[Dataset excerpts]
((
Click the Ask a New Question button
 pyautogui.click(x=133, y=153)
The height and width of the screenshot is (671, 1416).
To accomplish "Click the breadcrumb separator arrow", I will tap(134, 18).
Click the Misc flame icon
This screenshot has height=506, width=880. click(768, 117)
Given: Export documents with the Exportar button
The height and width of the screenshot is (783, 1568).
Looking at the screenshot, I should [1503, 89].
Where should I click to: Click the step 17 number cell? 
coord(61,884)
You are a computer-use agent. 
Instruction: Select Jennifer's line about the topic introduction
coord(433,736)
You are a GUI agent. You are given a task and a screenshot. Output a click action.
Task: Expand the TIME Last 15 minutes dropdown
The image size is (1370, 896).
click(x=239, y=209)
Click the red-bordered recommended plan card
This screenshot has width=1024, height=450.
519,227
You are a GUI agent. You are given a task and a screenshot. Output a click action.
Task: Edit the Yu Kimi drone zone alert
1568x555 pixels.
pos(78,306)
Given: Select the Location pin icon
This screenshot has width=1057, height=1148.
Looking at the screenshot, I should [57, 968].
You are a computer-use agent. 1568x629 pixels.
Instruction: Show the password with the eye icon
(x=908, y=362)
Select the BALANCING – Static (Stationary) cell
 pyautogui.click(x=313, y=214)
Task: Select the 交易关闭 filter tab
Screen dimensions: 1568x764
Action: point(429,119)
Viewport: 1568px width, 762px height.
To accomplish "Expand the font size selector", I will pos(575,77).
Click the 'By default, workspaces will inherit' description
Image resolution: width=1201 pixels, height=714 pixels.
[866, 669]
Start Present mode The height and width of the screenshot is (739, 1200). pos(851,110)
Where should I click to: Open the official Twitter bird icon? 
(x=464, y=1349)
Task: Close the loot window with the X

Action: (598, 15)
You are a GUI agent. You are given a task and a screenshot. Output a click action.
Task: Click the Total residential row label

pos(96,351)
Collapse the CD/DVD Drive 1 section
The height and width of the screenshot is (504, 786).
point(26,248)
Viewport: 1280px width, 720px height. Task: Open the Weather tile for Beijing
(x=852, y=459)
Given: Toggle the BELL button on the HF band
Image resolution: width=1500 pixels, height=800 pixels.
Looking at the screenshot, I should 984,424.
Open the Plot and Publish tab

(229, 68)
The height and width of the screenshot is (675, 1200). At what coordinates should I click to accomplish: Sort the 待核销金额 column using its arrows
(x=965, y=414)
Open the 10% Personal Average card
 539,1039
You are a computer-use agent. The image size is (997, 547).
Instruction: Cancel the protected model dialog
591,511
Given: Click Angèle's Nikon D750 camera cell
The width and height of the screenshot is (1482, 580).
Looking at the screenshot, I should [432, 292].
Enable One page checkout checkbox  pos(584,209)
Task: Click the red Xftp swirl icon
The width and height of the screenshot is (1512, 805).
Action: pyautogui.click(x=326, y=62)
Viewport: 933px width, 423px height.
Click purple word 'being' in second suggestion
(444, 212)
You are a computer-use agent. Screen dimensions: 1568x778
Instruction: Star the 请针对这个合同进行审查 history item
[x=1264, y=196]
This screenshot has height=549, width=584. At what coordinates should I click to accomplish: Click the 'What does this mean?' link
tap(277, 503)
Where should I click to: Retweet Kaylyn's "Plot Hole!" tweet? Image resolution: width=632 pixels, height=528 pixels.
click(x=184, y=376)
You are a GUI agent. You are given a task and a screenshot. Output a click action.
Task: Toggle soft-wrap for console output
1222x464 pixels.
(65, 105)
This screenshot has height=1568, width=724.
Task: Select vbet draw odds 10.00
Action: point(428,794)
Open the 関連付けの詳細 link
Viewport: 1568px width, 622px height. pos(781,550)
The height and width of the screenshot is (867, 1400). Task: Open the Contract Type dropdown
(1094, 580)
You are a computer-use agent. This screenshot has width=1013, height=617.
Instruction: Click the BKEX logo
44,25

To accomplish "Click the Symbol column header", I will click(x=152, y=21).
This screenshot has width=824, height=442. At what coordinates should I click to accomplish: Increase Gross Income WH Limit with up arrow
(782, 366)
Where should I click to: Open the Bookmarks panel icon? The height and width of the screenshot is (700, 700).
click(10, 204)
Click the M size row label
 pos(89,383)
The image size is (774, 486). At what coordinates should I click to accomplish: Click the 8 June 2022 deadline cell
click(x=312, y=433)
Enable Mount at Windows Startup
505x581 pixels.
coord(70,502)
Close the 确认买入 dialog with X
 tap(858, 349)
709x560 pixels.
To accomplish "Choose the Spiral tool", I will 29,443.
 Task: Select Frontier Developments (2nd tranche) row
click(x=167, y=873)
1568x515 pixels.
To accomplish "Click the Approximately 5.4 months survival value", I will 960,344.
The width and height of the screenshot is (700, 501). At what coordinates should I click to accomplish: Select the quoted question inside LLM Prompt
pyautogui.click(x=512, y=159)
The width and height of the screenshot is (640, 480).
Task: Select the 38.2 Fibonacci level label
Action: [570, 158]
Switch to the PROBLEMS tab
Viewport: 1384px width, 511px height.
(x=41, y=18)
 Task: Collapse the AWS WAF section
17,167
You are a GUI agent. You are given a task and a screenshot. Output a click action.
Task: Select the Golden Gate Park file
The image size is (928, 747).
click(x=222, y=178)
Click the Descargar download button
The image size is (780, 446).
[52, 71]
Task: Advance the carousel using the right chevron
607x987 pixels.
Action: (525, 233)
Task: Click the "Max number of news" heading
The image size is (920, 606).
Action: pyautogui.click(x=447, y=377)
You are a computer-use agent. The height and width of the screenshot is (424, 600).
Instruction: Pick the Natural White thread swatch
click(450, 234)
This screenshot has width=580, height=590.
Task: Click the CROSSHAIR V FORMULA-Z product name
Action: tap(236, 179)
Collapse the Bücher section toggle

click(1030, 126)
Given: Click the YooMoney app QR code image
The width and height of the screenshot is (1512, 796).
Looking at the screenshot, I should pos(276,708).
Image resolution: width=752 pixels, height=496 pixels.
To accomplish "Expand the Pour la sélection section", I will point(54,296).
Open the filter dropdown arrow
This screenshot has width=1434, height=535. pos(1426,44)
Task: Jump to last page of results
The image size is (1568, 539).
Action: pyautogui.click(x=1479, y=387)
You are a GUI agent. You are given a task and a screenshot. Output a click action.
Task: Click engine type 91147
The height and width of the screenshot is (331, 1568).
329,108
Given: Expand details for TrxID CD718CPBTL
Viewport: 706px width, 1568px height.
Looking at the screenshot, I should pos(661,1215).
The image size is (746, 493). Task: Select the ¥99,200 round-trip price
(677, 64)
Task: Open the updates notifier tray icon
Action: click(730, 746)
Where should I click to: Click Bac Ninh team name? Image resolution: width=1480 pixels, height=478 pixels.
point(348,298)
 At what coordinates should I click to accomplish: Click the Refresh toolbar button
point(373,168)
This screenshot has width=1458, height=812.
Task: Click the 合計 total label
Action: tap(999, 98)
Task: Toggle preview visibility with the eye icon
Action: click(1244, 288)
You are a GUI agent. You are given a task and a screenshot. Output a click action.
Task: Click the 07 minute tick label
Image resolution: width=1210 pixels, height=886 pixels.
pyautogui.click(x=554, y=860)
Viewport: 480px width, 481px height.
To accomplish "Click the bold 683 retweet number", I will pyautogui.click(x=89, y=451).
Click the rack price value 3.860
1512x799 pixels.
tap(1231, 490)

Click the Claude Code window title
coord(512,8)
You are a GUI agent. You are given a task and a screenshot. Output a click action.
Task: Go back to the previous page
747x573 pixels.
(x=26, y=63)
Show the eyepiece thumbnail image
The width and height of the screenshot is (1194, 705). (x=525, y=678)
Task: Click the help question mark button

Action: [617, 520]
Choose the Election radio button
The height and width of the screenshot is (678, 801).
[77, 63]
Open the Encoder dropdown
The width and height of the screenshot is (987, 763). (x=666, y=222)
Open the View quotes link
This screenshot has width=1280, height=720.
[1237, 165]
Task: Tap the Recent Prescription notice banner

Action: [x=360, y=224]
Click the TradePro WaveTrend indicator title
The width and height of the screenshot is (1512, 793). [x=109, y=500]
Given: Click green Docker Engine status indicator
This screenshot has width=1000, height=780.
))
WHAT THIS TASK INVOLVES.
Using the data above, reproduce exactly the lines from the line that contains "Open the 10% Personal Average card" through the line that contains "Task: Toggle soft-wrap for console output", including both.

SOLUTION FOR THIS EXERCISE.
Open the 10% Personal Average card
 539,1039
You are a computer-use agent. The image size is (997, 547).
Instruction: Cancel the protected model dialog
591,511
Given: Click Angèle's Nikon D750 camera cell
The width and height of the screenshot is (1482, 580).
Looking at the screenshot, I should [432, 292].
Enable One page checkout checkbox  pos(584,209)
Task: Click the red Xftp swirl icon
The width and height of the screenshot is (1512, 805).
Action: pyautogui.click(x=326, y=62)
Viewport: 933px width, 423px height.
Click purple word 'being' in second suggestion
(444, 212)
You are a computer-use agent. Screen dimensions: 1568x778
Instruction: Star the 请针对这个合同进行审查 history item
[x=1264, y=196]
This screenshot has height=549, width=584. At what coordinates should I click to accomplish: Click the 'What does this mean?' link
tap(277, 503)
Where should I click to: Retweet Kaylyn's "Plot Hole!" tweet? Image resolution: width=632 pixels, height=528 pixels.
click(x=184, y=376)
You are a GUI agent. You are given a task and a screenshot. Output a click action.
Task: Toggle soft-wrap for console output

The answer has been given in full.